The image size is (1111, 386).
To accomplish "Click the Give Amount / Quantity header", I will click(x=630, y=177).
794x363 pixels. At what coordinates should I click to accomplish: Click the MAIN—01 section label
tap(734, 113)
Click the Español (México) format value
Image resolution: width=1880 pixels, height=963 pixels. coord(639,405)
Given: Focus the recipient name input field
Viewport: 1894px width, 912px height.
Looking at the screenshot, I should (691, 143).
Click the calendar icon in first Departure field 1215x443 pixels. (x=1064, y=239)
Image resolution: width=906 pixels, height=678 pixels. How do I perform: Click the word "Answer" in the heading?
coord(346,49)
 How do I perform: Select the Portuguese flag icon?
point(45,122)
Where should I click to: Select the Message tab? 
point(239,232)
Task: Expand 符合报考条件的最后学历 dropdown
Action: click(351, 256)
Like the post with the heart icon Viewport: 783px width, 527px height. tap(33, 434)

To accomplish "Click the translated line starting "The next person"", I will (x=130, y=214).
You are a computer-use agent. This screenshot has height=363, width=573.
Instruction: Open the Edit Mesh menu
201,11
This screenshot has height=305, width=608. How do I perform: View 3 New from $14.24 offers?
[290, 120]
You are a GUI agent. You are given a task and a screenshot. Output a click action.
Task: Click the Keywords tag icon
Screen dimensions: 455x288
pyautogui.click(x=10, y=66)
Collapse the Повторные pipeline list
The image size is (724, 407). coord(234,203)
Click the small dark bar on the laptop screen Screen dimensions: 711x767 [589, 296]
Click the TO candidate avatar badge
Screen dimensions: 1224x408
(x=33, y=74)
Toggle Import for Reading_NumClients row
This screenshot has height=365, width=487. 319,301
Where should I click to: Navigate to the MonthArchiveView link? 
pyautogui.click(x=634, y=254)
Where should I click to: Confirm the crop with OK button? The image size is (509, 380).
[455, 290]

* What needs to be done
Reply with an exact transcription of the material above.

* Answer to the problem
The image size is (1111, 386).
To accomplish "Click the Give Amount / Quantity header", I will click(x=630, y=177).
794x363 pixels. At what coordinates should I click to accomplish: Click the MAIN—01 section label
tap(734, 113)
Click the Español (México) format value
Image resolution: width=1880 pixels, height=963 pixels. coord(639,405)
Given: Focus the recipient name input field
Viewport: 1894px width, 912px height.
Looking at the screenshot, I should (691, 143).
Click the calendar icon in first Departure field 1215x443 pixels. (x=1064, y=239)
Image resolution: width=906 pixels, height=678 pixels. How do I perform: Click the word "Answer" in the heading?
coord(346,49)
 How do I perform: Select the Portuguese flag icon?
point(45,122)
Where should I click to: Select the Message tab? 
point(239,232)
Task: Expand 符合报考条件的最后学历 dropdown
Action: click(351, 256)
Like the post with the heart icon Viewport: 783px width, 527px height. tap(33, 434)

To accomplish "Click the translated line starting "The next person"", I will (x=130, y=214).
You are a computer-use agent. This screenshot has height=363, width=573.
Instruction: Open the Edit Mesh menu
201,11
This screenshot has height=305, width=608. How do I perform: View 3 New from $14.24 offers?
[290, 120]
You are a GUI agent. You are given a task and a screenshot. Output a click action.
Task: Click the Keywords tag icon
Screen dimensions: 455x288
pyautogui.click(x=10, y=66)
Collapse the Повторные pipeline list
The image size is (724, 407). coord(234,203)
Click the small dark bar on the laptop screen Screen dimensions: 711x767 [589, 296]
Click the TO candidate avatar badge
Screen dimensions: 1224x408
(x=33, y=74)
Toggle Import for Reading_NumClients row
This screenshot has height=365, width=487. 319,301
Where should I click to: Navigate to the MonthArchiveView link? 
pyautogui.click(x=634, y=254)
Where should I click to: Confirm the crop with OK button? The image size is (509, 380).
[455, 290]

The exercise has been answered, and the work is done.